SET OF TASKS:
(A) Name every person mentioned in the article about the Montana Medal win.
(B) Extract each row of the recorded data containing the word "Where".

PASSAGE:
━━━━

Charlotte Grimshaw has proven that literary talent runs in families, by winning the Montana Medal for fiction or poetry for her short story collection, Opportunity.
The daughter of literary great, CK Stead, Charlotte Grimshaw’s winning book is an absorbing series of stories delving into a diverse range of lives which are all interlinked.
The award was accepted by her publisher, Harriet Allan at a gala awards ceremony held in Wellington’s Town Hall tonight. Charlotte Grimshaw is currently overseas.
She said, via her publisher, that she was pleased Opportunity had done well.
‘It’s a book centred on New Zealand, and it’s all about our New Zealand stories. Each story is written in the first person, and part of the point of the book is to describe and convey the unique New Zealand voice.’
This year’s Montana New Zealand Book Awards judges’, Lynn Freeman, David Elworthy and Tim Corbaliss said Opportunity was a clear winner for the breadth and ambition of its design, the layers of its meaning, and the multiplicity of reading experiences it affords.

━━━━

[Recorded data]

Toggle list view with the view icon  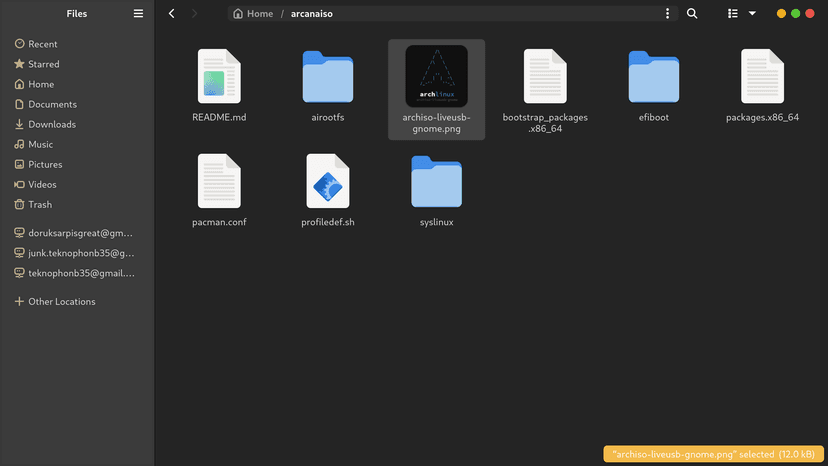732,14
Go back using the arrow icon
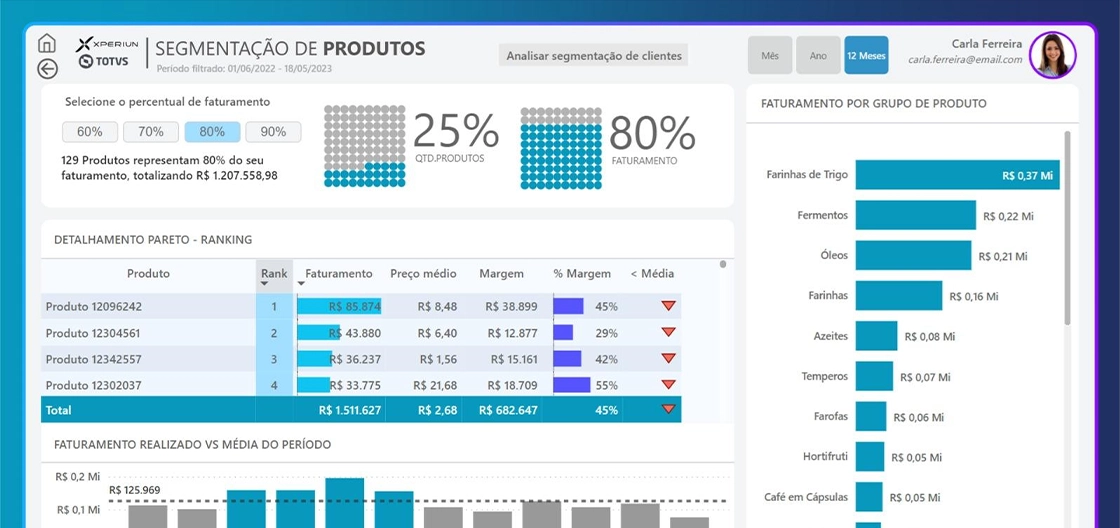This screenshot has width=1120, height=528. (46, 69)
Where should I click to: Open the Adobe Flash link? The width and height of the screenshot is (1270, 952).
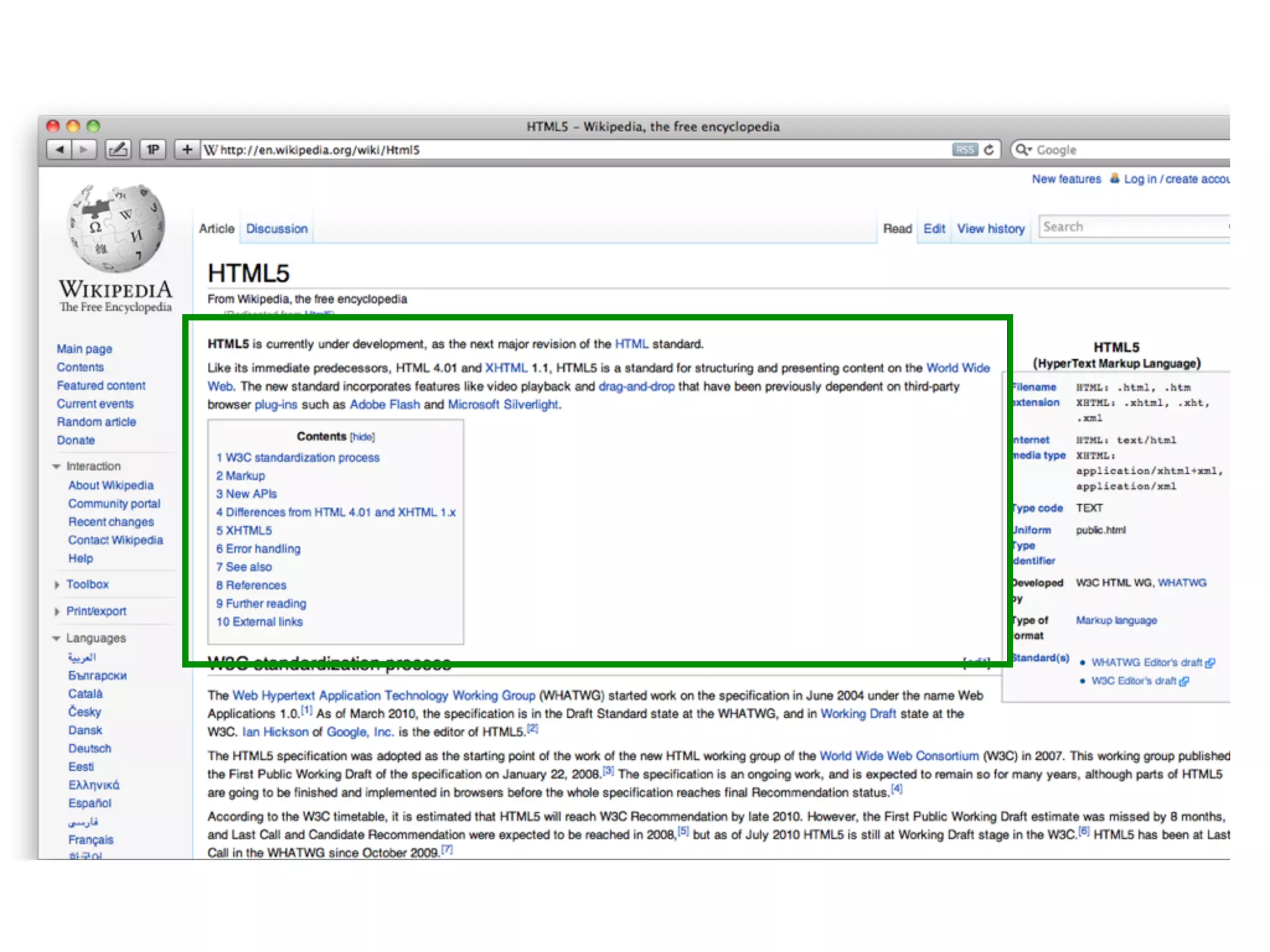pos(384,405)
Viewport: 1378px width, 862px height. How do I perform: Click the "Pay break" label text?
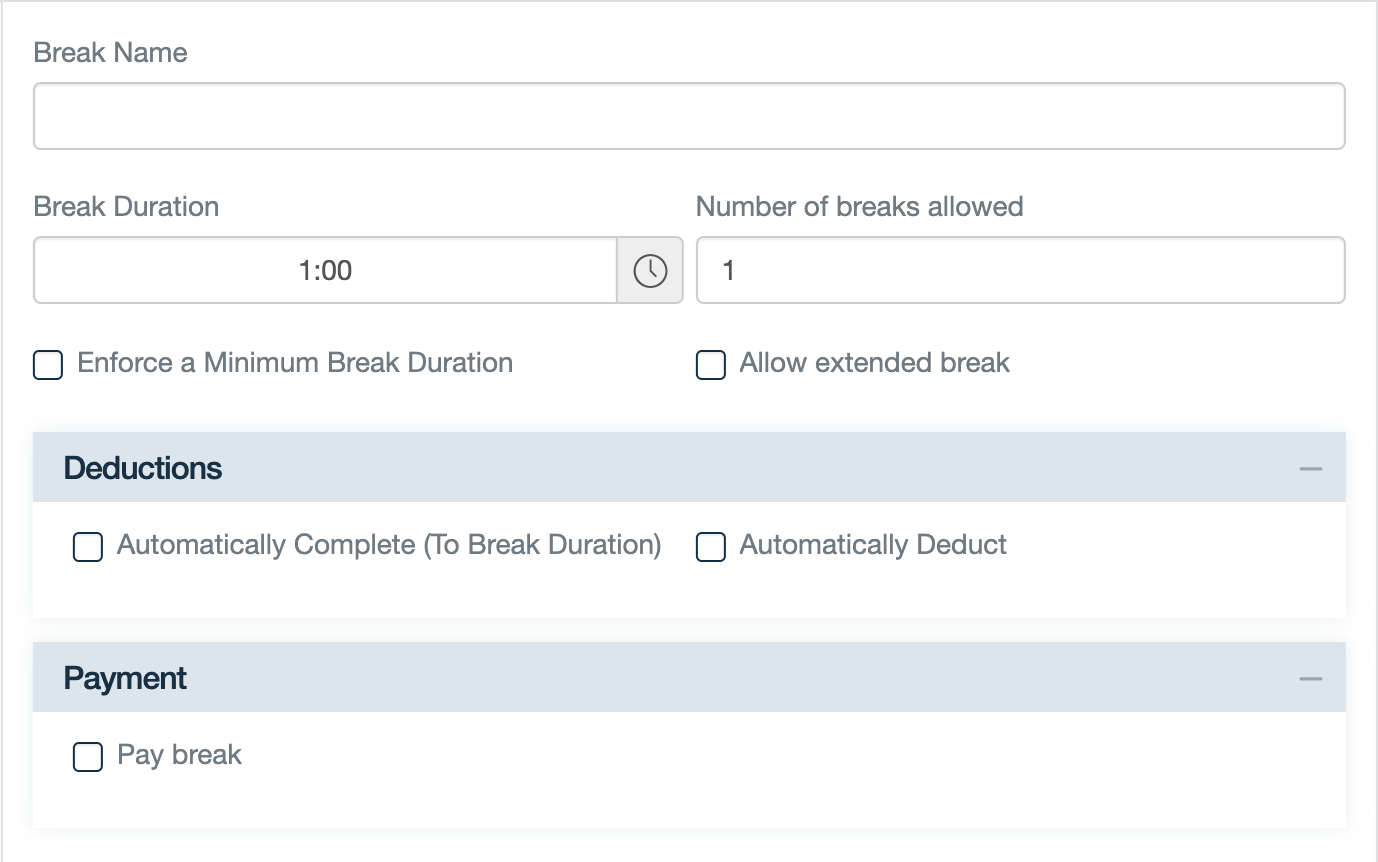[x=179, y=754]
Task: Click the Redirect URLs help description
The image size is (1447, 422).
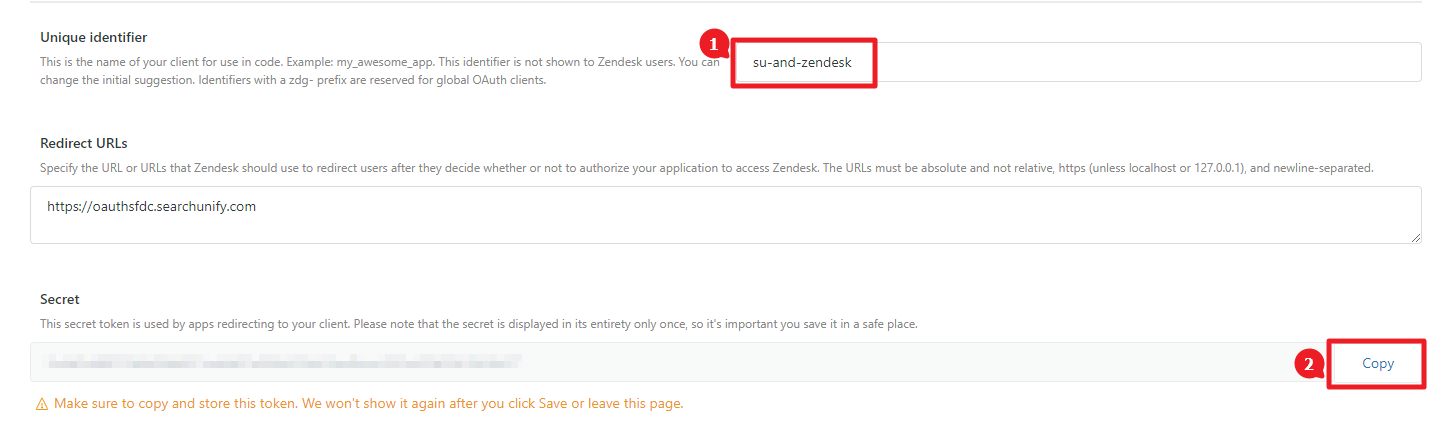Action: 707,168
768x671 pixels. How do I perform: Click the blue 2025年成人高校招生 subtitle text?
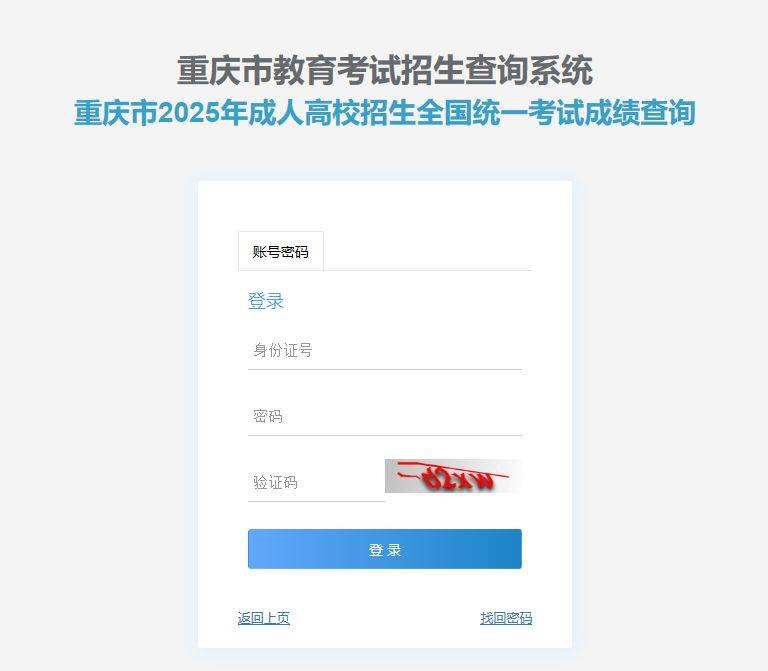coord(385,113)
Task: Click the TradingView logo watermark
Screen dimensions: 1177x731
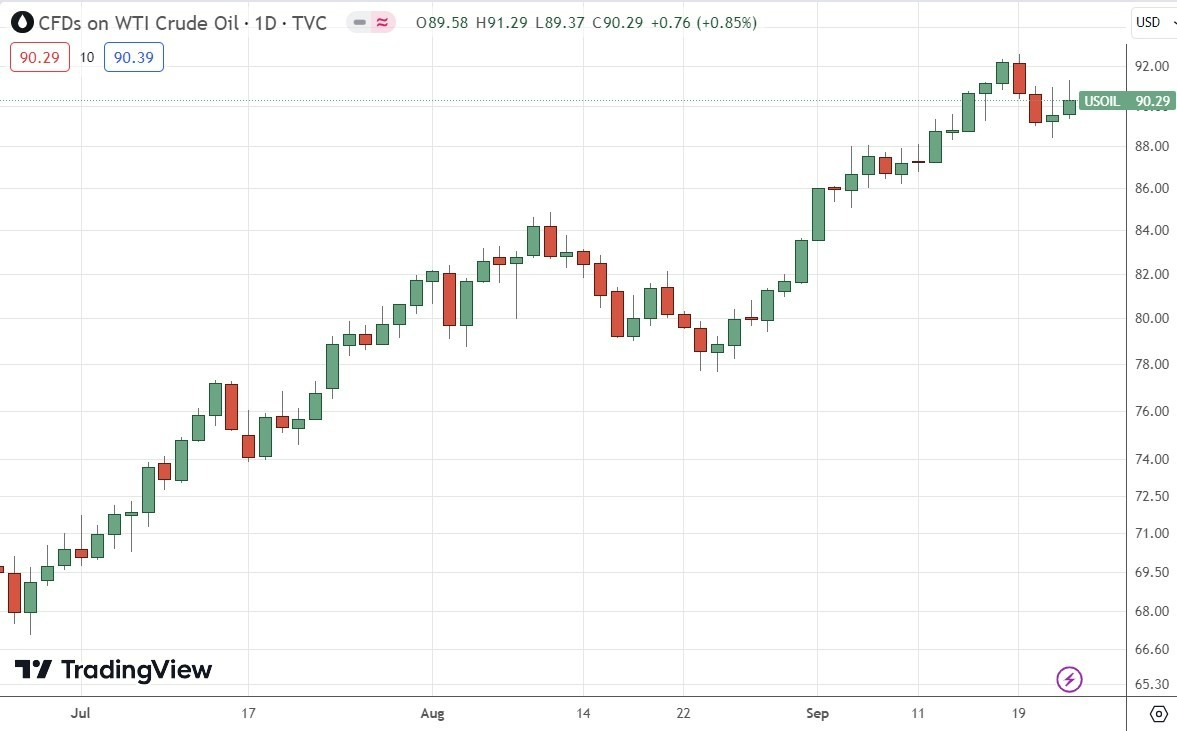Action: [113, 670]
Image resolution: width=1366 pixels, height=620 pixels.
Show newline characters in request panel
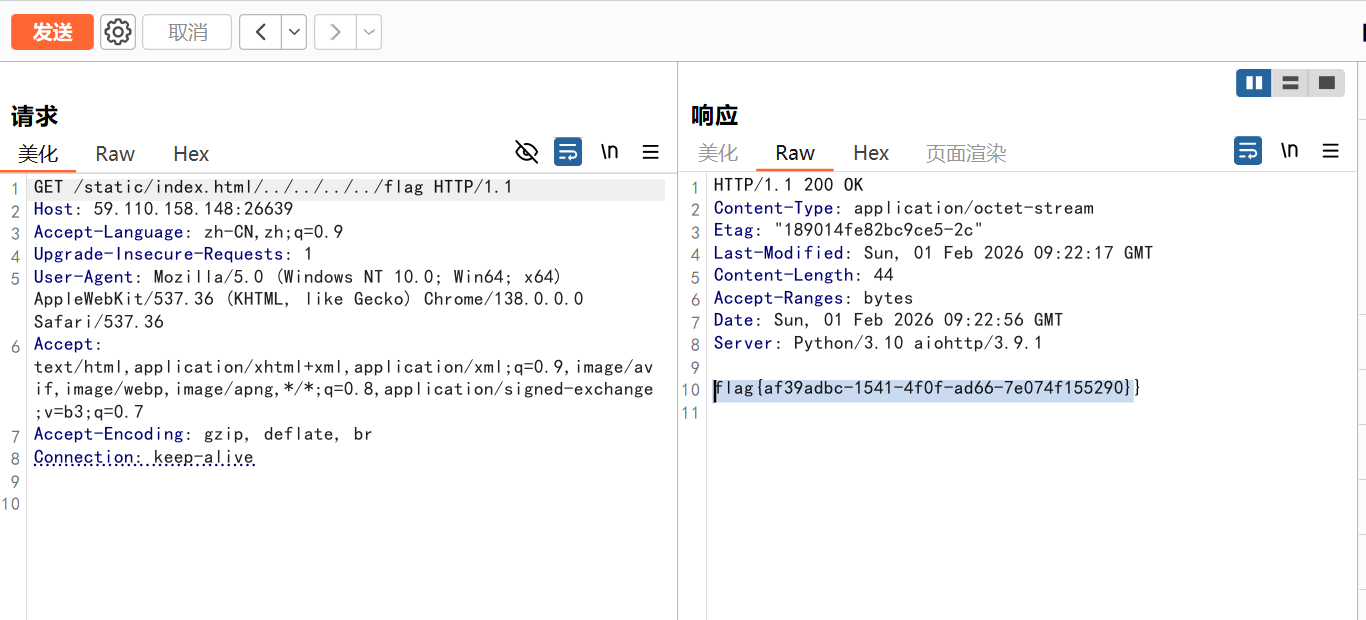609,152
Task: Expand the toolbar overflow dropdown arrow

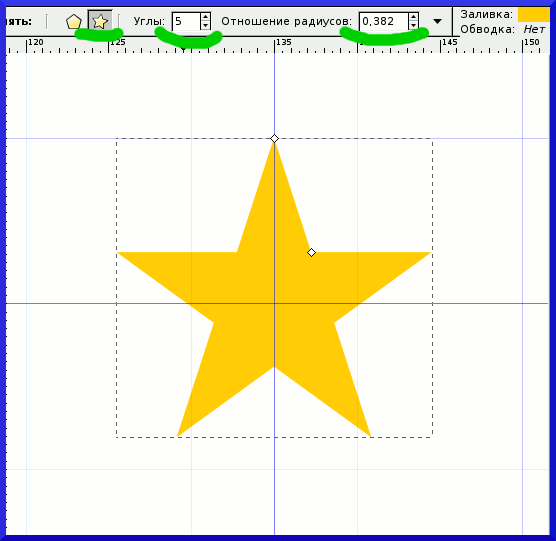Action: 438,22
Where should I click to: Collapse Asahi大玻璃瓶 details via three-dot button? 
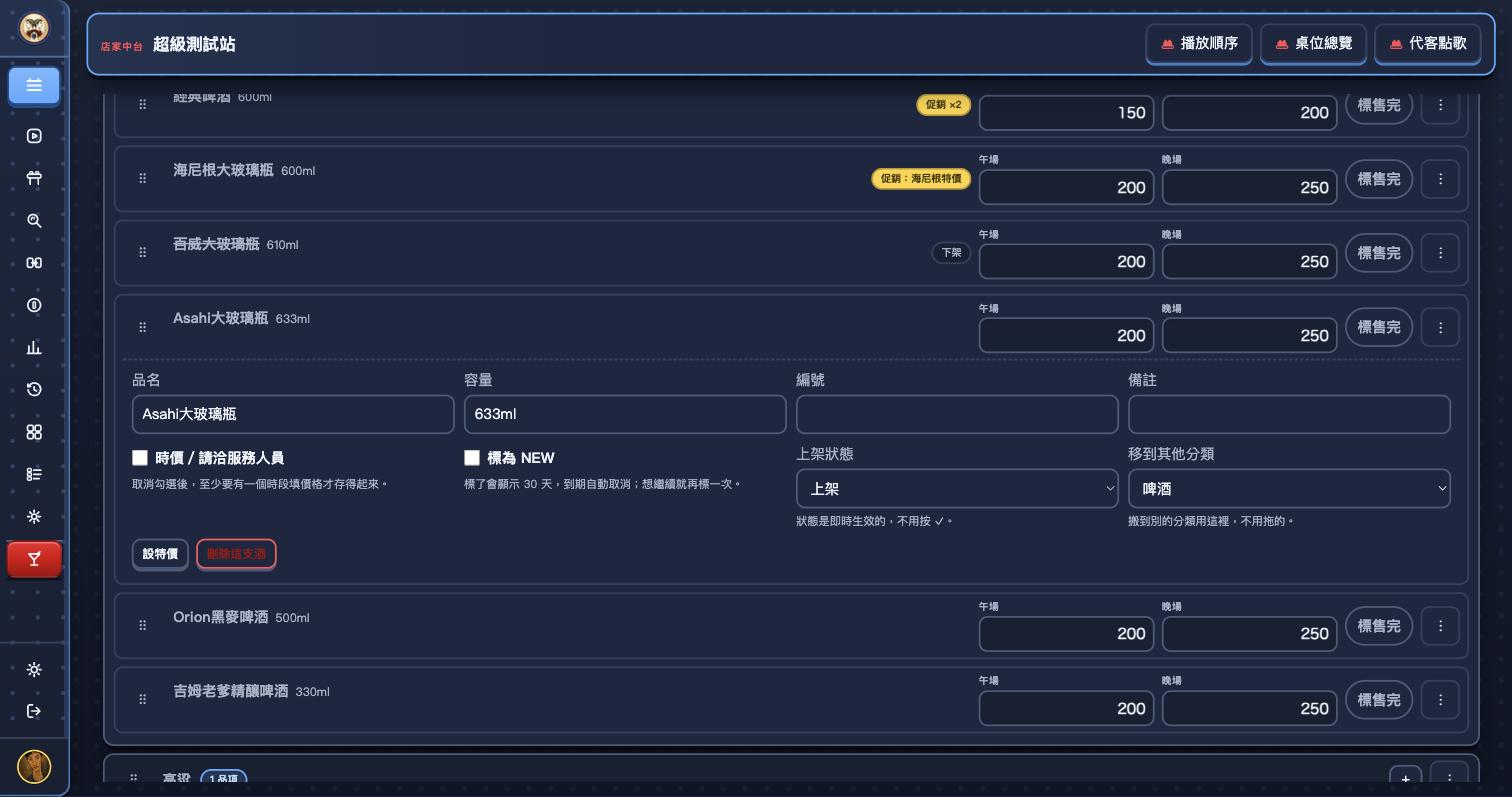1440,328
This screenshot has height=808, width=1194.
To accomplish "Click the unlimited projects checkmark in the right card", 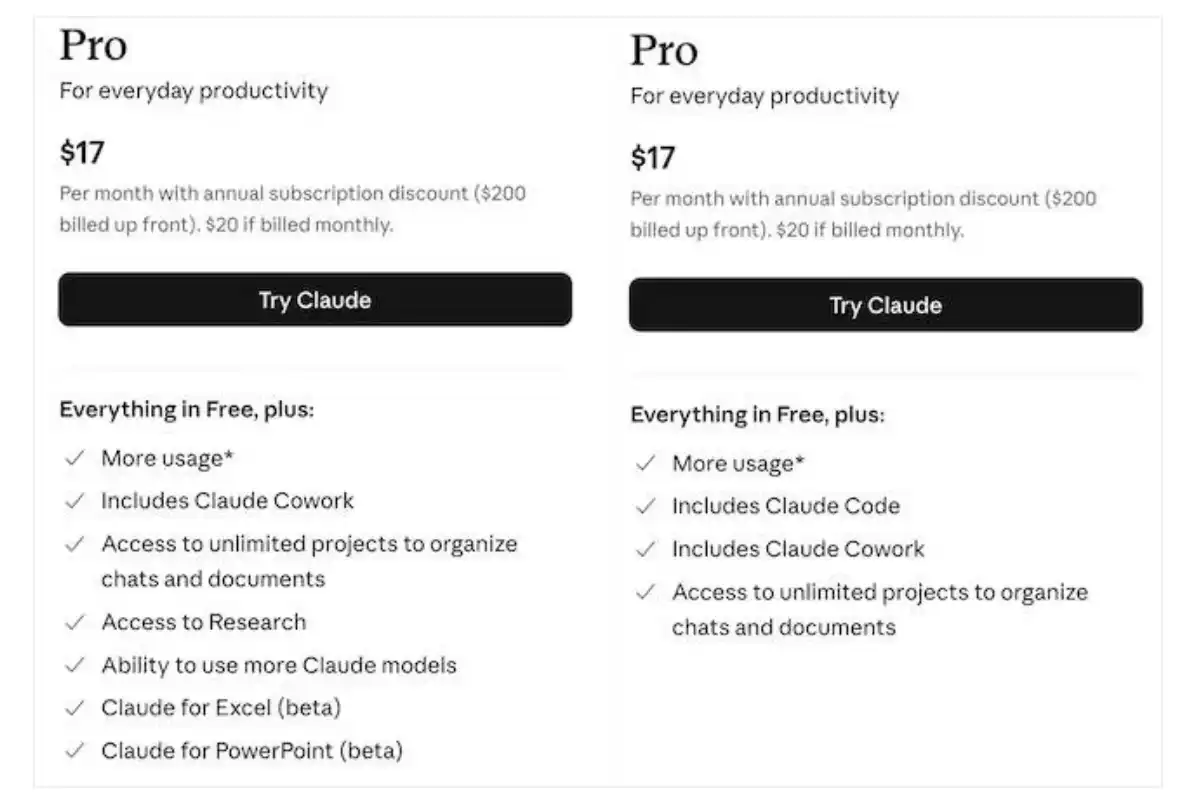I will [646, 593].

━━━━

TASK RESPONSES:
(A)
Charlotte Grimshaw
CK Stead
Harriet Allan
Lynn Freeman
David Elworthy
Tim Corbaliss

(B)
Where should I click to: Open the Adobe Flash link? The width and height of the screenshot is (1270, 952).
Where should I click to: Collapse Asahi大玻璃瓶 details via three-dot button? 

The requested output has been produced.